Avrupalılaşmak mı Avrupalılaştırılmak mı?
Kırk Ambar'ın ikinci cildinde Meriç, Batılılaşma üzerine bir kazı çalışması yapar. Onun bu mesele üzerinde geliştirdiği fikirler en açık en net bir şekilde buradan okunabilir. İlk elde başlığa koyduğu soru, hayatiyet kesbeden bir duruşu ifade eder. Kavramları insan zihnini sömürgeleştiren bir "İngiliz anahtarı" gibi kullanan algıya karşı bir kimlik hatırlatması yapar Meriç. Örneğin; "Çağdaşlaşma Batı dillerinde karşılığı olmayan bir mefhumdur." Ona göre bu habis kelimeyi, lügat hazinemizden tardetmedikçe düşünce selametine ulaşamayız. "Az gelişmişlik yalanı ise sömürgecilerin kendilerine vesayet hakkı kazandırmak için uydurdukları bir mahkûmiyet kararıdır." Avrupalılaşma, Batı'nın yükselme devrinde, Batılı sömürgeciler tarafından imal edilmiştir. Tanzimat intelijansiyasının meçhulü olan bu mefhum sonraları bayrak olmuş, tarihlerinden kopan bir avuç şaşkının omuzladığı bir teslimiyet bayrağına dönüşmüştür. Meriç'e göre; "Bir iflasın ifadesidir Avrupalılaşma, bir inkâr çılgınlığı, bir intihar kararıdır."

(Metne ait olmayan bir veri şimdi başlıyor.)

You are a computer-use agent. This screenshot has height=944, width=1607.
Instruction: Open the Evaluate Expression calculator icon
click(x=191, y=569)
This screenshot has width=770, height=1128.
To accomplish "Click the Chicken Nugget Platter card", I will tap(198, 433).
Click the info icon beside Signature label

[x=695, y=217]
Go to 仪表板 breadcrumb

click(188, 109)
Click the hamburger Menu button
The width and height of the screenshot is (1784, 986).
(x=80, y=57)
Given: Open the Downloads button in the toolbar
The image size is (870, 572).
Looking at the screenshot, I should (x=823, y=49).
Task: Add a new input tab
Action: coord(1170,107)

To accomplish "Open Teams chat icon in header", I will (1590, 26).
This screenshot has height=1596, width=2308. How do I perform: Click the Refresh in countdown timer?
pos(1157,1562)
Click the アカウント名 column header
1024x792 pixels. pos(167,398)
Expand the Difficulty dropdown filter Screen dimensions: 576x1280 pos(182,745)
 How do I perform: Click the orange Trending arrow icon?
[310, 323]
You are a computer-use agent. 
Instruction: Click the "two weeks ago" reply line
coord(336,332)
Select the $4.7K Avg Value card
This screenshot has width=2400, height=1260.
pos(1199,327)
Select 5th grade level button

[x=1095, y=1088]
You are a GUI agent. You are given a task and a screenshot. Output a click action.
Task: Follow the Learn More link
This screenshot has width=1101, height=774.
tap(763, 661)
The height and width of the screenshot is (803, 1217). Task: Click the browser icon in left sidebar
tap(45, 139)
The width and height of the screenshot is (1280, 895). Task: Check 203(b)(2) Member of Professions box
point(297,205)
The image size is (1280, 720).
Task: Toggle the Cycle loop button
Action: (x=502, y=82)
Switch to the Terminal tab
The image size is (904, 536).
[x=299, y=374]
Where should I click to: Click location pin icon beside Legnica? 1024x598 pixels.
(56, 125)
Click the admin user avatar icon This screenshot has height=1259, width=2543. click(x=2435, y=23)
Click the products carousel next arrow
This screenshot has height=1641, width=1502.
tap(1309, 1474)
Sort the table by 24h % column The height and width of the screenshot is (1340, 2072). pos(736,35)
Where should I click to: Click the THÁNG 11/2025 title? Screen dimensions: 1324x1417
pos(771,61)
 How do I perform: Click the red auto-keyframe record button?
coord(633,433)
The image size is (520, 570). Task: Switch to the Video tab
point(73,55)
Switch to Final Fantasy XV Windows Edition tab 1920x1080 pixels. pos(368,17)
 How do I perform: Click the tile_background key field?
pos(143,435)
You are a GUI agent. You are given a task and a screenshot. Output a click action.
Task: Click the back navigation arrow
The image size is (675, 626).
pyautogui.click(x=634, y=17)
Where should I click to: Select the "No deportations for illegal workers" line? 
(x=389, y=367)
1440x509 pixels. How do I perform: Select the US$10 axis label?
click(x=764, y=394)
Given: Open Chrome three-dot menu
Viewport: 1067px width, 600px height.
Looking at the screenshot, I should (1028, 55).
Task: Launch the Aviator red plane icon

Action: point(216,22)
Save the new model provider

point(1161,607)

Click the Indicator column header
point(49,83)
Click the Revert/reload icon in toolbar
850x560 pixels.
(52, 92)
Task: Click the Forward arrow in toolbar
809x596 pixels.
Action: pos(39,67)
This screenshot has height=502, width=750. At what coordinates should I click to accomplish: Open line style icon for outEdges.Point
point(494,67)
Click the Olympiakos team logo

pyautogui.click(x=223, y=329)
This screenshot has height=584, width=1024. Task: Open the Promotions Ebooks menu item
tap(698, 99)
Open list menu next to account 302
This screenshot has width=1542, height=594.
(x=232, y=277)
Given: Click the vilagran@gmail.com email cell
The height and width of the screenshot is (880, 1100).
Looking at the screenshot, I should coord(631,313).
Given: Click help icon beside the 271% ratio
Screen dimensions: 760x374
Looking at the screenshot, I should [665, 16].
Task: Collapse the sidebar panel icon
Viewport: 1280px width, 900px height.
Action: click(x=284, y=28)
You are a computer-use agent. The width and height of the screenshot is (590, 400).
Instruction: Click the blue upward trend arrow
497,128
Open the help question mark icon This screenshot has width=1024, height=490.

Sürekli yeni tanımlar icat ederek yine o tanımlarla kendisi gibi olmayanların canına okuyan bir zihniyete karşı uyanık olmak, mevziyi ve mevzuyu kaybetmemek gerekmektedir. Meriç, bu tanımlar dekorunda sahnelenen Batı oyununun boyalarını döker tek tek. Onun kavramlarla giriştiği istiklâl savaşı tam da burasıdır aslında. Meriç'e göre emperyalistler ele geçirdikleri ülkeleri yok etmek için onları kendilerine benzetmek isterler. İngilizler İngilizleştirmek, Fransızlar Fransızlaştırmak, Portekizliler Portekizleştirmek peşindedir önceleri. Hıristiyan korsanların istilâ sınırları genişledikçe bu tabirler yetersiz kalmaya başlar, daha müphem, daha kucaklayıcı bir tabir keşfedilir: Avrupalılaştırma. Giderek bu mefhum da fazla dar, fazla gurur kırıcı bulunur, yerine yeni bir yalan bayraklaştırılır: Batılılaşma. Şuurlanan Doğu, bu kelimeden de rahatsız olunca modernleşme sahneye çıkarılır. Avrupalılaştırma, bu bağlamda Avrupa'ya has sosyal hayat tarzının Asya, Amerika, Afrika kültür ve medeniyetlerini istila etmesidir.
Avrupa İslam'ı tanımaz
Bizim Avrupa'ya dair bilgilerimizden, komplekslerimizden başka Avrupa'nın bize bakışı nasıldır peki? Batı'nın sömürgecilik tarihi bu bakışın psikolojisi hakkında bize gerekli malumatı veriyor aslında. Edward Said'in sömürgeciliğin keşif kolu olarak anlattığı oryantalizmin tarihi de bu konuda şüpheye mahal bırakmayacak kadar açık ve net bilgiler ihtiva ediyor. İşgalin, talanın, yakıp yıkmanın sonrasında daha sevimli daha yumuşak daha sinsi bir hüviyetle yaşamaktadır sömürgecilik. O da kültür sömürgeciliğidir. Meriç'e göre; "Çağdaş sömürgeciliğin maskesi olan kültür sömürgeciliği Avrupalılaştırma davasının bir diğer çehresidir."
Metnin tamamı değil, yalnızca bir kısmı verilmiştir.